### TAREFA PROPOSTA A
Apresente em uma tabela Markdown, com as colunas "Nº" e "Conteúdo", as linhas dos registros que vão da linha com "Jetzt abonnieren (31, 382)" até a linha com "egeszseg (243, 188)", inclusive, sem as linhas em branco.

### TRECHO PARA LEITURA
——
Desde 1977, quando Donald Trump e sua esposa checa Ivana se casaram, Trump chamou a atenção dos serviços de segurança da então Tchecoslováquia (CSSR). Era prática comum desses serviços monitorar americanos influentes, ricos e poderosos, repassando informações para a União Soviética e outros países do bloco comunista. Esse tipo de informação, obtida para fins de chantagem, era chamado de kompromat. Durante a Guerra Fria, agências de inteligência soviéticas e seus aliados criavam dossiês detalhados sobre ocidentais para manipular indivíduos e influenciar eventos globais. Agências dos EUA também empregavam táticas similares, embora de forma menos agressiva e menos eficaz.
Com o colapso da União Soviética em 1991, os países autoritários, como a Rússia, mantiveram suas práticas brutais sob novos nomes, enquanto nações democráticas, como a República Tcheca, passaram por reformas. O que chama atenção nos arquivos da CSSR é a afirmação de que, desde 1977, Trump teria sido beneficiado por um acordo misterioso que o manteria “totalmente isento de impostos pelos próximos 30 anos”. Ainda segundo esses documentos, Trump estaria contratualmente obrigado a ter três filhos com Ivana — o que efetivamente ocorreu — e teria sido preparado para concorrer à presidência em 1988, o que quase aconteceu. Essas alegações nunca foram investigadas a fundo e permanecem sem respostas oficiais, mesmo após pedidos repetidos para divulgação das declarações fiscais de Trump.
Esse silêncio oficial, aliado ao fato de que Trump já esteve sob investigação de várias agências governamentais americanas, como o Departamento de Justiça e o Tesouro, sugere que informações relevantes podem existir, mas continuam inacessíveis ao público. Essa ausência de transparência revela a profundidade da influência que o poder econômico e político pode exercer para proteger interesses próprios, especialmente de figuras envolvidas com redes internacionais de corrupção e manipulação.
Nos anos finais da década de 1970, iniciou-se uma era na qual a elite econômica passou a pagar menos impostos, enquanto as classes populares enfrentavam mais dificuldades. Trump foi inserido nesse ambiente corrupto, desenvolvendo desde então as estratégias que usa para evitar responsabilização. Ele não foi apenas um produto da reestruturação econômica promovida por Reagan, que enfraqueceu sindicatos e reforçou políticas de “efeito cascata” (trickle-down economics). Trump pode ter sido parte de um pacto sem precedentes, possivelmente envolvendo atores criminosos e Estados estrangeiros hostis, para permanecer acima da lei — um pacto que ecoa em suas ações enquanto presidente.
——
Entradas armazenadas
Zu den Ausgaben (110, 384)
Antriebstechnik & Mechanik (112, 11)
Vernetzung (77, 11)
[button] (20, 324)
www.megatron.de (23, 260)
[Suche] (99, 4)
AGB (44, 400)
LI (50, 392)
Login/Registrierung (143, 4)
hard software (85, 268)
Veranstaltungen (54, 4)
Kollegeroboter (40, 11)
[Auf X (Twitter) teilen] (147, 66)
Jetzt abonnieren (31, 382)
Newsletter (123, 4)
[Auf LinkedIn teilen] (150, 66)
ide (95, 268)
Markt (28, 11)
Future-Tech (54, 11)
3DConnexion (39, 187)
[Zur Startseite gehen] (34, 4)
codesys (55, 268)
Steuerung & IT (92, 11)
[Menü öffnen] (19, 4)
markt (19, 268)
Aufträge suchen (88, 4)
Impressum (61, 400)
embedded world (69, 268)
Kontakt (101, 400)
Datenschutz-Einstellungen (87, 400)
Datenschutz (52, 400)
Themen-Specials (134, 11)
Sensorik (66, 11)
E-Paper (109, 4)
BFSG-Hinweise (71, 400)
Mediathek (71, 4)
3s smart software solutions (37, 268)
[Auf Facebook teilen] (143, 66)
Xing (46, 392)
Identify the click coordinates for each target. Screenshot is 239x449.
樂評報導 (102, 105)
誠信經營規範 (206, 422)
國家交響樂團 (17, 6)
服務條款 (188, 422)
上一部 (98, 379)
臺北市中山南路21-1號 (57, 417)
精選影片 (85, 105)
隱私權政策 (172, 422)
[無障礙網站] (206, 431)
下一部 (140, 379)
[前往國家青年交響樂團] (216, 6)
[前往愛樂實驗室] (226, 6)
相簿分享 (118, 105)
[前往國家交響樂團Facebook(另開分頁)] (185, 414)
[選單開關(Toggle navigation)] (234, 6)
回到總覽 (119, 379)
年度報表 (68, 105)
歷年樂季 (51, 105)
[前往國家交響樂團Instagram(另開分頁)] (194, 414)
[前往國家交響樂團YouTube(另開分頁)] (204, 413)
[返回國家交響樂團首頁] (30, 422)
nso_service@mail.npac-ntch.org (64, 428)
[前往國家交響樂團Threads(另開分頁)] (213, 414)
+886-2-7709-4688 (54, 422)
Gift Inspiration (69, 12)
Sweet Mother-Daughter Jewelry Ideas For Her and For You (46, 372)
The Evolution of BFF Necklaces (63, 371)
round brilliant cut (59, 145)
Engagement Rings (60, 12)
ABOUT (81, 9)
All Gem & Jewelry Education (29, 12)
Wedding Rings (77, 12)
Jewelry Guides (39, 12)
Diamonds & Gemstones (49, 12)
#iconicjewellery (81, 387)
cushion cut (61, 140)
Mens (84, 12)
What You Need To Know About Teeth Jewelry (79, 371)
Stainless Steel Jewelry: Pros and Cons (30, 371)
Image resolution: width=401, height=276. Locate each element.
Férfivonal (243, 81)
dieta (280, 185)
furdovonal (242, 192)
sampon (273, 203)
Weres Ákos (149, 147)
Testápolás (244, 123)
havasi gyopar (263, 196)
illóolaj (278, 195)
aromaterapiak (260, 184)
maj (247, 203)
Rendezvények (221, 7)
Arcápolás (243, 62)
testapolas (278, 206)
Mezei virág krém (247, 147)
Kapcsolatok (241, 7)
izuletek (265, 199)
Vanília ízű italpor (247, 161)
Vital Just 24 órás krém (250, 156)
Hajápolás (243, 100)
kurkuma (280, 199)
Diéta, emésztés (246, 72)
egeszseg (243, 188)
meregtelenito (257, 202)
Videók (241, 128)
——
### TAREFA PROPOSTA B
Dê continuidade ao texto sobre Trump e os arquivos da segurança tchecoslovaca a partir do ponto em que ele termina.

### RESPOSTA A
| Nº | Conteúdo |
|---|---|
| 1 | Jetzt abonnieren (31, 382) |
| 2 | Newsletter (123, 4) |
| 3 | [Auf LinkedIn teilen] (150, 66) |
| 4 | ide (95, 268) |
| 5 | Markt (28, 11) |
| 6 | Future-Tech (54, 11) |
| 7 | 3DConnexion (39, 187) |
| 8 | [Zur Startseite gehen] (34, 4) |
| 9 | codesys (55, 268) |
| 10 | Steuerung & IT (92, 11) |
| 11 | [Menü öffnen] (19, 4) |
| 12 | markt (19, 268) |
| 13 | Aufträge suchen (88, 4) |
| 14 | Impressum (61, 400) |
| 15 | embedded world (69, 268) |
| 16 | Kontakt (101, 400) |
| 17 | Datenschutz-Einstellungen (87, 400) |
| 18 | Datenschutz (52, 400) |
| 19 | Themen-Specials (134, 11) |
| 20 | Sensorik (66, 11) |
| 21 | E-Paper (109, 4) |
| 22 | BFSG-Hinweise (71, 400) |
| 23 | Mediathek (71, 4) |
| 24 | 3s smart software solutions (37, 268) |
| 25 | [Auf Facebook teilen] (143, 66) |
| 26 | Xing (46, 392) |
| 27 | Identify the click coordinates for each target. Screenshot is 239x449. |
| 28 | 樂評報導 (102, 105) |
| 29 | 誠信經營規範 (206, 422) |
| 30 | 國家交響樂團 (17, 6) |
| 31 | 服務條款 (188, 422) |
| 32 | 上一部 (98, 379) |
| 33 | 臺北市中山南路21-1號 (57, 417) |
| 34 | 精選影片 (85, 105) |
| 35 | 隱私權政策 (172, 422) |
| 36 | [無障礙網站] (206, 431) |
| 37 | 下一部 (140, 379) |
| 38 | [前往國家青年交響樂團] (216, 6) |
| 39 | [前往愛樂實驗室] (226, 6) |
| 40 | 相簿分享 (118, 105) |
| 41 | [前往國家交響樂團Facebook(另開分頁)] (185, 414) |
| 42 | [選單開關(Toggle navigation)] (234, 6) |
| 43 | 回到總覽 (119, 379) |
| 44 | 年度報表 (68, 105) |
| 45 | 歷年樂季 (51, 105) |
| 46 | [前往國家交響樂團Instagram(另開分頁)] (194, 414) |
| 47 | [前往國家交響樂團YouTube(另開分頁)] (204, 413) |
| 48 | [返回國家交響樂團首頁] (30, 422) |
| 49 | nso_service@mail.npac-ntch.org (64, 428) |
| 50 | [前往國家交響樂團Threads(另開分頁)] (213, 414) |
| 51 | +886-2-7709-4688 (54, 422) |
| 52 | Gift Inspiration (69, 12) |
| 53 | Sweet Mother-Daughter Jewelry Ideas For Her and For You (46, 372) |
| 54 | The Evolution of BFF Necklaces (63, 371) |
| 55 | round brilliant cut (59, 145) |
| 56 | Engagement Rings (60, 12) |
| 57 | ABOUT (81, 9) |
| 58 | All Gem & Jewelry Education (29, 12) |
| 59 | Wedding Rings (77, 12) |
| 60 | Jewelry Guides (39, 12) |
| 61 | Diamonds & Gemstones (49, 12) |
| 62 | #iconicjewellery (81, 387) |
| 63 | cushion cut (61, 140) |
| 64 | Mens (84, 12) |
| 65 | What You Need To Know About Teeth Jewelry (79, 371) |
| 66 | Stainless Steel Jewelry: Pros and Cons (30, 371) |
| 67 | Image resolution: width=401, height=276. Locate each element. |
| 68 | Férfivonal (243, 81) |
| 69 | dieta (280, 185) |
| 70 | furdovonal (242, 192) |
| 71 | sampon (273, 203) |
| 72 | Weres Ákos (149, 147) |
| 73 | Testápolás (244, 123) |
| 74 | havasi gyopar (263, 196) |
| 75 | illóolaj (278, 195) |
| 76 | aromaterapiak (260, 184) |
| 77 | maj (247, 203) |
| 78 | Rendezvények (221, 7) |
| 79 | Arcápolás (243, 62) |
| 80 | testapolas (278, 206) |
| 81 | Mezei virág krém (247, 147) |
| 82 | Kapcsolatok (241, 7) |
| 83 | izuletek (265, 199) |
| 84 | Vanília ízű italpor (247, 161) |
| 85 | Vital Just 24 órás krém (250, 156) |
| 86 | Hajápolás (243, 100) |
| 87 | kurkuma (280, 199) |
| 88 | Diéta, emésztés (246, 72) |
| 89 | egeszseg (243, 188) |

### RESPOSTA B
Sua administração ficou marcada pela admiração e proximidade com criminosos e ditadores. Enquanto classificava Canadá, México e União Europeia como inimigos, Trump buscou alianças com autocratas como o príncipe saudita Muhammad bin Salman, o presidente israelense Benjamin Netanyahu, o ditador turco Recep Tayyip Erdoğan, o líder norte-coreano Kim Jong Un e Vladimir Putin. Também promoveu a reabilitação pública de criminosos domésticos através de perdões presidenciais, recompensando lealdade acima da justiça.
Essas conexões refletem um padrão antigo, remontando aos anos 1980, quando seu círculo social incluía figuras como o bilionário saudita traficante de armas Adnan Khashoggi. Trump adquiriu um “iate de vigilância” equipado com câmeras escondidas, comprado de Khashoggi, cujo sobrinho Jamal Khashoggi foi brutalmente assassinado anos depois, em um caso ligado à política saudita e que envolve também aliados próximos a Trump.
Durante sua campanha em 2016, Trump negou quaisquer vínculos com a Rússia, apesar de declarações públicas contrárias, como sua própria autobiografia de 1987, "A Arte do Acordo". No livro, ele descreve contatos com autoridades soviéticas e planos de construir um hotel de luxo em Moscou, em parceria com o governo soviético. Essas relações não eram ilegais em si, especialmente na era da glasnost, mas a natureza dos negócios e a continuidade dessas ligações indicam uma relação complexa entre Trump e interesses russos.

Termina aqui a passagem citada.